In short, the plaintiff sought a reasonable accommodation in the form of a job reassignment to another unit at the hospital because she required the use of a cane that posed a safety hazard in the psychiatric ward where she worked. She was given the opportunity to apply for other jobs at the hospital, but was required to compete for them. When she did not obtain another hospital position, the hospital terminated her employment and the EEOC brought suit on her behalf.  While that is an excellent summary, much more detail is needed. In particular:

  1. Plaintiff had a condition called spinal stenosis. She also developed arthritis and underwent hip replacement in 2009. It was at that point in time she began to use a cane to alleviate her back pain and to provide support. Without the cane, the plaintiff, 62 years old and obese, could only walk short distances and would need to stop to realign her body.
  2. During the course of a disciplinary action in October of 2011, she was observed using a cane in the psychiatric ward. The Director of Behavioral Health Operations was concerned that patients could use the cane as a weapon. Once the plaintiff was demoted, the hospital advised her that she could no longer use the cane in the psychiatric ward because it posed a safety risk.
  3. The Manager of Team Resources spoke to the plaintiff and offered her the opportunity to remain employed with the hospital and gave her 30 days to identify and apply for other positions.
  4. Normally, the hospital did not permit an internal candidate to apply for a transfer unless they had been in the current position for at least six months and had no final written warnings in their record, and the plaintiff met neither criteria.
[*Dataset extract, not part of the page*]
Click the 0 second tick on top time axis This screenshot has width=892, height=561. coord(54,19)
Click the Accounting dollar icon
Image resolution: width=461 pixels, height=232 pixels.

Even so, the hospital waived the requirements and allowed her to compete with other internal applicants as opposed to being in the general pool of job applicants. Although the hospital authorized the plaintiff to apply to internal channels as an active employee, all of her job applications were as an external applicant.
  5. The Team Resources Director told the plaintiff that it wasn’t the hospital’s job to get a job for the plaintiff, but they were available to answer questions and guide her through the process. She also stated to the plaintiff that she was not charged with reassigning the plaintiff to another position.
  6. The plaintiff advised the Team Resources Director that she was going on vacation for two weeks at the start of the 30 day period, and that she would not look at the hospital’s job board until her return. The plaintiff never came to the Team Resources Director with questions about the application process, the website, or the particular details of any position. Further, she did not apply for another position until November 11, 2011, which was three weeks into her 30 day allowance. A hospital job board listed over 700 jobs available. The plaintiff did apply for seven positions, three of which were applied for on the last day of the 30 day period and one of which she applied for after her 30 day application had expired.
  7. At trial, the parties focused on three positions that the plaintiff applied for during the 30 day period: educational specialist, care transition coordinator, and home health clinician. The plaintiff was not interviewed for any of these positions.
  8. Following the expiration of her 30 day application, the hospital terminated the plaintiff, but she continued to have access to the hospital’s job board. Even so, she only applied for one additional position on December 17, 2011. Had the plaintiff been further along in the interview process at the 30 day mark, the hospital would have also extended her employment to allow time for the interviewing process.
  9. At trial, the trial court instructed the jury as follows: the jury first had to determine whether the hospital had failed to provide a reasonable accommodation by not assigning plaintiff to the educational specialist, care transition coordinator, or home health clinician position; if yes, the jury had to decide whether the hospital established its affirmative defense that it made a good-faith effort to provide a reasonable accommodation; if no, the jury had to figure out whether the hospital established its affirmative defense that the proposed accommodation would have constituted an undue hardship; and if no, the amount of damages that should be awarded.
  10. Both the EEOC’s and the hospital’s proposed verdict form required the jury to cease deliberations upon a finding that the hospital made good faith efforts to reasonably accommodate the plaintiff.
  11. The jury answered the first question yes finding that the hospital failed to provide a reasonable accommodation. They also answered the second question yes finding that the hospital made good faith efforts to identify reasonable accommodations for the plaintiff. In accordance with the jury verdict form, they then ceased deliberations. Neither party requested the District Court to instruct the jury to render a verdict on the undue burden defense, in addition to its finding of good faith. Accordingly, the District Court entered judgment in favor of the hospital.
  12. Perhaps, in an effort to undo its mistake, the EEOC filed a rule 59(e) motion for alteration of the judgment asking the district court to vacate the good-faith finding, find the hospital liable, and remand for a trial and damages. The EEOC argued the jury’s good-faith finding applied only as a defense to compensatory and punitive damages and not as a defense to liability. The court held that good faith was a defense only to jury awarded damages and not to liability. It then turned to equitable relief and decided that the plaintiff was entitled to reinstatement. The District Court ordered the parties to mediate to determine the specific parameters for the plaintiff’s application for reinstatement, but after one month, the mediator notified the court that the parties had reached an impasse. Plaintiff eventually found full-time work as a telephonic behavioral nurse at a satellite of the MacDill Air Force Base.

 

II

Was the Plaintiff A Person With A Disability?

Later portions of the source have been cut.